■ Data in this exercise ■
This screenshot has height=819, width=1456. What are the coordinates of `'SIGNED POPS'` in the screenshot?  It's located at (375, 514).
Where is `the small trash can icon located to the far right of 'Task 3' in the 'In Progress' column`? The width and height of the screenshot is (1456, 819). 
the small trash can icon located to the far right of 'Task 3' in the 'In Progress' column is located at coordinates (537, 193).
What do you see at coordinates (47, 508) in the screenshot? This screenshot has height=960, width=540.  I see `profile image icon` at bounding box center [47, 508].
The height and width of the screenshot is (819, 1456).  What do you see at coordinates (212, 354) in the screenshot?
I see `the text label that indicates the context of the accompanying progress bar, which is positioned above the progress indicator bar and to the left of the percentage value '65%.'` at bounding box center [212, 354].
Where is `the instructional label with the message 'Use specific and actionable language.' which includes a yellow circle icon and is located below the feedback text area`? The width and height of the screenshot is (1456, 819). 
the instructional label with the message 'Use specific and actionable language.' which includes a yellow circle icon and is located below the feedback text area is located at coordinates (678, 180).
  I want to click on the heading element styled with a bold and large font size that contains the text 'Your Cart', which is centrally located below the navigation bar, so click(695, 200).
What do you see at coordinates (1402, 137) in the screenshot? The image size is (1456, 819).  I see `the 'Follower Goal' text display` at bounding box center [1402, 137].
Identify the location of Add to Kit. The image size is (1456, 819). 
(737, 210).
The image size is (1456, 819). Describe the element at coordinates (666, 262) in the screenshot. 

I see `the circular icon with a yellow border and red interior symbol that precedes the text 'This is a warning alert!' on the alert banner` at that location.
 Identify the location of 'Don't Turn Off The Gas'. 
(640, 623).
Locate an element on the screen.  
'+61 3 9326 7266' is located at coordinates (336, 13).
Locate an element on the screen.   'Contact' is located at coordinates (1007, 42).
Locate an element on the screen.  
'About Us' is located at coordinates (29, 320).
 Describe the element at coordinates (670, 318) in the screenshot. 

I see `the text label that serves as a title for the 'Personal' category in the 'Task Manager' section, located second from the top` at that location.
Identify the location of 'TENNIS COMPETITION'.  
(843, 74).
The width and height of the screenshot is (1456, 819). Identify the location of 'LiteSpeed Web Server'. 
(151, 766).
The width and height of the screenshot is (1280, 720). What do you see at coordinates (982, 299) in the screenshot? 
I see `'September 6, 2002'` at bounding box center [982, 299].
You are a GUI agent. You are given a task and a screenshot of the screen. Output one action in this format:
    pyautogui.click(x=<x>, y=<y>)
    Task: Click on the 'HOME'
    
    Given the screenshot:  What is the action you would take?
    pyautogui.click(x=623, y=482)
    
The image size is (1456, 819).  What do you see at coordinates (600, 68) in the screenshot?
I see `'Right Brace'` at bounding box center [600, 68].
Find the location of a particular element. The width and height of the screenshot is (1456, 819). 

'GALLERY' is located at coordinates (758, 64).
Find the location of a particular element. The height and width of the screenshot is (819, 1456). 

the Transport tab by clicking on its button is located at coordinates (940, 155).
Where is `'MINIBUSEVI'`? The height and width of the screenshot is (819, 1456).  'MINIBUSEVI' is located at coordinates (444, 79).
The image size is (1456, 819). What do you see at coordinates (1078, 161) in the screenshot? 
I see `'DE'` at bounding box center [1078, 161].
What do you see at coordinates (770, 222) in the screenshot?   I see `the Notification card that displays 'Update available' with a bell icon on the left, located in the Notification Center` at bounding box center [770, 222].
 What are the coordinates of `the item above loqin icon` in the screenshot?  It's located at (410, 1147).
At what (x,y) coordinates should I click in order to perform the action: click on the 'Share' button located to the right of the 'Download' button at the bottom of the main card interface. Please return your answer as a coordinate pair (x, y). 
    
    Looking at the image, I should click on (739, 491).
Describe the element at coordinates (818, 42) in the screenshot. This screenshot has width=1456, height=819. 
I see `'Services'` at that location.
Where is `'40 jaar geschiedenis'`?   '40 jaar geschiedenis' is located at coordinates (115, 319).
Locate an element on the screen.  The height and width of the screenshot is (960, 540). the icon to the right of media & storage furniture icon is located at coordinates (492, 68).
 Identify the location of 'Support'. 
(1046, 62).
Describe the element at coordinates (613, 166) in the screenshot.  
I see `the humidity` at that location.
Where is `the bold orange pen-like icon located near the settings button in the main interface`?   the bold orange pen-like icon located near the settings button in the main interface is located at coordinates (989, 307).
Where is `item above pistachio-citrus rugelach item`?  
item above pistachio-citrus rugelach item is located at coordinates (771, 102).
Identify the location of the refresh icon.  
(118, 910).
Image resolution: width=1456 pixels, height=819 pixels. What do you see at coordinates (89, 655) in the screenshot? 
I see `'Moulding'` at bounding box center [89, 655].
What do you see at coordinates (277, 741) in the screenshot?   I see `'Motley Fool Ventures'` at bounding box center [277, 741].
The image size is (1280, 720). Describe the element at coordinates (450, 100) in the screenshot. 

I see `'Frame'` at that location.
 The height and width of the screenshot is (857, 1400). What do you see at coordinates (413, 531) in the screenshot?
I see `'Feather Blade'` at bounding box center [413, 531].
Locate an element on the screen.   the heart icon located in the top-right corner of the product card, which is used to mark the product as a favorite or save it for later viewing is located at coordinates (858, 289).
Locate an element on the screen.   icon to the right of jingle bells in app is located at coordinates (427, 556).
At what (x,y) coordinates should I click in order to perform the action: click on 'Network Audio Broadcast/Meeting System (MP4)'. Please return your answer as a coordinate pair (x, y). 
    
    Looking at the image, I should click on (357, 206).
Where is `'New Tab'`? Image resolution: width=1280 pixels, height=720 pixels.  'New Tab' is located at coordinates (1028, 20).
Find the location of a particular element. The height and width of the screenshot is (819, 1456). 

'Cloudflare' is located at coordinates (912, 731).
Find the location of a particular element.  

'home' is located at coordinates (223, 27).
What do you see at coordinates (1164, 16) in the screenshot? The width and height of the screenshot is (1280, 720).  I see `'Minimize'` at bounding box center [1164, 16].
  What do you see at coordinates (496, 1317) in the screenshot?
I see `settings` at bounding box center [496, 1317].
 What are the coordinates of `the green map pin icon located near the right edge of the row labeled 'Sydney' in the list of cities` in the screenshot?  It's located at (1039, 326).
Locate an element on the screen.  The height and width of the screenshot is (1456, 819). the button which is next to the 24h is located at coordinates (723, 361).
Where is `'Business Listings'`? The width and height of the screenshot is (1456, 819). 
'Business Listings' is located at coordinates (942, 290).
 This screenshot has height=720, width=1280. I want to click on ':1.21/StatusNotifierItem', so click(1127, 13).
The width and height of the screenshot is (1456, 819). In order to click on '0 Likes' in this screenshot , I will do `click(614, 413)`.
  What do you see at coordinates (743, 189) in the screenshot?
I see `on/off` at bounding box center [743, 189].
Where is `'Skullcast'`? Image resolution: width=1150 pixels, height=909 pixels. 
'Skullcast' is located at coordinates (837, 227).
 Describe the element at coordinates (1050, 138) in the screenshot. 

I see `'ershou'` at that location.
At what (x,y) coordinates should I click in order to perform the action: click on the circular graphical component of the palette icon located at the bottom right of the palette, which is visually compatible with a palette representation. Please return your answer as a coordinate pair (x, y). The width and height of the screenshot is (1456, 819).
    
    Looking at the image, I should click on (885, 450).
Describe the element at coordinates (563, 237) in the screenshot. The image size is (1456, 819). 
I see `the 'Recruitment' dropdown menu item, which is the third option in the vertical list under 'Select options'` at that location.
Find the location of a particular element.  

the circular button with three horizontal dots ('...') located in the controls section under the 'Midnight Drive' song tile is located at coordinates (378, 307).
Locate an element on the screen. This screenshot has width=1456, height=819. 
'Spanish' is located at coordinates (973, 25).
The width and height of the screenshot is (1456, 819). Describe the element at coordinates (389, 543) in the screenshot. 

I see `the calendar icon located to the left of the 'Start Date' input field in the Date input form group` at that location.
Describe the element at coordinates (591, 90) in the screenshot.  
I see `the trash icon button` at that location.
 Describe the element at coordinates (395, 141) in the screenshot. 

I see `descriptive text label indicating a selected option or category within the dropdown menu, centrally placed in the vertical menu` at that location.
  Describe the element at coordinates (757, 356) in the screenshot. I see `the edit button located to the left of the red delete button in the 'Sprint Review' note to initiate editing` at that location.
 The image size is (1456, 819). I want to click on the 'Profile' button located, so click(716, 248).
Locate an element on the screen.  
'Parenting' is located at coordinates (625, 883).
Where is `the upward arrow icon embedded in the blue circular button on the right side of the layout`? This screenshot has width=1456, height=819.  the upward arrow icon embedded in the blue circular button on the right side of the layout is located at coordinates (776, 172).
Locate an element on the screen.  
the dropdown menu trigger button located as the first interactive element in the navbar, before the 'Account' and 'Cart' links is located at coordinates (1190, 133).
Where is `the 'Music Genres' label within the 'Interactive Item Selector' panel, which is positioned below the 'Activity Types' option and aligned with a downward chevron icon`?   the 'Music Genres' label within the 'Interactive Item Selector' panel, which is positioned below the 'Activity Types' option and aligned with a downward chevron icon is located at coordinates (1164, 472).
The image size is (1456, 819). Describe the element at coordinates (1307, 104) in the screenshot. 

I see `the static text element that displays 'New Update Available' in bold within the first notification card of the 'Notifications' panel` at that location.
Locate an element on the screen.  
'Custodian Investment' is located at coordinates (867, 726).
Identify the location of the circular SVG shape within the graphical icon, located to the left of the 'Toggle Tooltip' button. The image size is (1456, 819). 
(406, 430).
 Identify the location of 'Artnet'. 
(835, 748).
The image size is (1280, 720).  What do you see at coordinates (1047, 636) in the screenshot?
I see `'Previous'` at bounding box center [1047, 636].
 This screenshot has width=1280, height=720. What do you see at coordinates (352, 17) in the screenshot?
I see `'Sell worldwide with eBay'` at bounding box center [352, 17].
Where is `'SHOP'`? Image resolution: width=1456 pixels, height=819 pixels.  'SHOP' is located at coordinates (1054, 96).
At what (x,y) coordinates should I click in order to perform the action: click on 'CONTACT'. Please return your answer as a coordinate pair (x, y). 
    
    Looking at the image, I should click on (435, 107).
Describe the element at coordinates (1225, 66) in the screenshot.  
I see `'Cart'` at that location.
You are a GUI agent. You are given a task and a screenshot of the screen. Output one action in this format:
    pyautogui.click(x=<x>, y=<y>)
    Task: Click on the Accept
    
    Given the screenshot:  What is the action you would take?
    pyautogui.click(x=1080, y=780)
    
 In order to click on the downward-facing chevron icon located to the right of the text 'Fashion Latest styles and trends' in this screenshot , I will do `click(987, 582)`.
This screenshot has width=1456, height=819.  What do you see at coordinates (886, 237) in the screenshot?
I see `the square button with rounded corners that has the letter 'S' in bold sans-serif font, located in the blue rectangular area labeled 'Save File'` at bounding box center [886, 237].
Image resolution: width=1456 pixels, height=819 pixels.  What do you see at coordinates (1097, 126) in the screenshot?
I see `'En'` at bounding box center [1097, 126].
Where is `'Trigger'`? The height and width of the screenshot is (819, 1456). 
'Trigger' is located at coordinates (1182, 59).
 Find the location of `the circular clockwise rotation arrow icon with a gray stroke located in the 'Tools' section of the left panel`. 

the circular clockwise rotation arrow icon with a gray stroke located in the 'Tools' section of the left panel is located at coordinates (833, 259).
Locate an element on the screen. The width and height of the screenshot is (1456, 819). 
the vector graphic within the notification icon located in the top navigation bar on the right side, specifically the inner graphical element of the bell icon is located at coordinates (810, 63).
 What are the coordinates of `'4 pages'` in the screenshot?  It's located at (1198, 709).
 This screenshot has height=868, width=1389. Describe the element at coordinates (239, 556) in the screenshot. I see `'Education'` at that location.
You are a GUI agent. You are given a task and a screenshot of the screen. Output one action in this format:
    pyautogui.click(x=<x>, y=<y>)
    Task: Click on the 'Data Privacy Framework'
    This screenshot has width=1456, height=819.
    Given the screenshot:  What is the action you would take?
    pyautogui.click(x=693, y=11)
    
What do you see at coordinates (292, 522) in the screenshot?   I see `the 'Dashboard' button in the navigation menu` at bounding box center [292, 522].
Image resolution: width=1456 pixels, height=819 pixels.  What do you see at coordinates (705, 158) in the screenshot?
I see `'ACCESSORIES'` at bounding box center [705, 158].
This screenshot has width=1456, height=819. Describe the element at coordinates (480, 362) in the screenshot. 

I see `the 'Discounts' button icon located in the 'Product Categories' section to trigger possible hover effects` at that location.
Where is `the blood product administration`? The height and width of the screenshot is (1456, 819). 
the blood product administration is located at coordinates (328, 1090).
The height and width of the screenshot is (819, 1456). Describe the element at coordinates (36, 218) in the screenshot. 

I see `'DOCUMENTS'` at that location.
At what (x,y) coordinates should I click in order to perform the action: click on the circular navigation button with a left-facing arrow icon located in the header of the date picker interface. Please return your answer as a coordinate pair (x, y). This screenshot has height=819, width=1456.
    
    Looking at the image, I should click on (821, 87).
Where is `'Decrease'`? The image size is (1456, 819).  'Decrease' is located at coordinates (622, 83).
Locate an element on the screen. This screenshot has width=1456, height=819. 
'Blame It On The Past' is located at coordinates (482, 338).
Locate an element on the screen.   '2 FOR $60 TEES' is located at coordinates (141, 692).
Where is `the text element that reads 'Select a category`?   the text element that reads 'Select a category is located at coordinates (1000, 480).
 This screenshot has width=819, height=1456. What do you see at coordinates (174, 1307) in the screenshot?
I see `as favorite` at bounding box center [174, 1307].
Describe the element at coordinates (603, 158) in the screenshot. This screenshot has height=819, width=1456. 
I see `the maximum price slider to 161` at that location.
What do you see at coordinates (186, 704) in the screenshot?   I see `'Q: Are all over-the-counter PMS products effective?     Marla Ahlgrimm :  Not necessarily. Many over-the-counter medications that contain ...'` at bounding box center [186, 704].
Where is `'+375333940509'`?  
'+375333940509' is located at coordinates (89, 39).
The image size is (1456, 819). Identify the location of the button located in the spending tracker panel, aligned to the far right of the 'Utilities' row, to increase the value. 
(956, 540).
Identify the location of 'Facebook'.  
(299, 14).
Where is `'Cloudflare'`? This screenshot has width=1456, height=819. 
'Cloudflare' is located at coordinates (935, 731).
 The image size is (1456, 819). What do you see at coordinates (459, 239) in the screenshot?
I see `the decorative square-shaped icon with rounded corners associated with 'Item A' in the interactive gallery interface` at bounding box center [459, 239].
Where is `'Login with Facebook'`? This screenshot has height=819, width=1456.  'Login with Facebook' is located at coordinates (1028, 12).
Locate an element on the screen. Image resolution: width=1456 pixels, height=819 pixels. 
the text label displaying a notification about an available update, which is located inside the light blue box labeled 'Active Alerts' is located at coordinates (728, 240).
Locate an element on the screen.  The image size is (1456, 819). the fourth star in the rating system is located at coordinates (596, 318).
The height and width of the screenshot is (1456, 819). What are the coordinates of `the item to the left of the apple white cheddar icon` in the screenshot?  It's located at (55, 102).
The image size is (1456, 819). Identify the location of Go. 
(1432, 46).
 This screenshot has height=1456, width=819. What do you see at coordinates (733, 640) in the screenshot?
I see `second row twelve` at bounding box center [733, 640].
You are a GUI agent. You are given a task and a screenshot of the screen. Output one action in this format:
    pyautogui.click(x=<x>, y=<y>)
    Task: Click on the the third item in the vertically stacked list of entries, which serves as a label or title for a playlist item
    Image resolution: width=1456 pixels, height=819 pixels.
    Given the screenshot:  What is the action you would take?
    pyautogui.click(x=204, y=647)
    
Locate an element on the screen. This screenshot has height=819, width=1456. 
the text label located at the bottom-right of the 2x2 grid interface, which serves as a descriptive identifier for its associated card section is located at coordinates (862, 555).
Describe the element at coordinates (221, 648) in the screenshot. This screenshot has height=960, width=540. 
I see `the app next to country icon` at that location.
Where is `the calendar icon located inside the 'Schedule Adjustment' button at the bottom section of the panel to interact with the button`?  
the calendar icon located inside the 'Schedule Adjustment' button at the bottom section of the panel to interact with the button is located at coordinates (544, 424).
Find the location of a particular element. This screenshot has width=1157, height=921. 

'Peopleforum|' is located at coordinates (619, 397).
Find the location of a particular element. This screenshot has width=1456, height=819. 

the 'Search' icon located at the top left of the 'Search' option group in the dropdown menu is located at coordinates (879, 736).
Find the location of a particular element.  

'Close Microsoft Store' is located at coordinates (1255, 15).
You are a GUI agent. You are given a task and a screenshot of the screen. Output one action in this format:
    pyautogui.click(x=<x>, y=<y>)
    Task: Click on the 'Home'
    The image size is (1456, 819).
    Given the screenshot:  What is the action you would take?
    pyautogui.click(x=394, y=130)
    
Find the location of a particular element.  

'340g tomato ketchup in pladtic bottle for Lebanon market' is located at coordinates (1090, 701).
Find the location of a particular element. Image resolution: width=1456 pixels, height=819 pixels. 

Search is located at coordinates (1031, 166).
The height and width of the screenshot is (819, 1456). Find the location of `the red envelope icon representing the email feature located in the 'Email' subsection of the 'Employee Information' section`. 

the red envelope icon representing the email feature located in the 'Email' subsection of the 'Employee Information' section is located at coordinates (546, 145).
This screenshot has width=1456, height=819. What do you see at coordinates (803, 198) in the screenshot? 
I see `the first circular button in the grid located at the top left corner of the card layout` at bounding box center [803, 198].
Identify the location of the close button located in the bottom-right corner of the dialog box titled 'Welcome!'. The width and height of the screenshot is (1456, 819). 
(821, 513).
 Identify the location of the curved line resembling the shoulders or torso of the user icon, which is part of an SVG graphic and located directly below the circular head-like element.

■ What to work on ■
Reproduce the lines from the first one up to and including the line with "What do you see at coordinates (47, 508)", replacing "screenshot" with "screen capture" wherever it occurs and leaving everything else unchanged.

■ Solution below ■
This screen capture has height=819, width=1456. What are the coordinates of `'SIGNED POPS'` in the screen capture?  It's located at (375, 514).
Where is `the small trash can icon located to the far right of 'Task 3' in the 'In Progress' column`? The width and height of the screen capture is (1456, 819). 
the small trash can icon located to the far right of 'Task 3' in the 'In Progress' column is located at coordinates (537, 193).
What do you see at coordinates (47, 508) in the screen capture? This screen capture has height=960, width=540.  I see `profile image icon` at bounding box center [47, 508].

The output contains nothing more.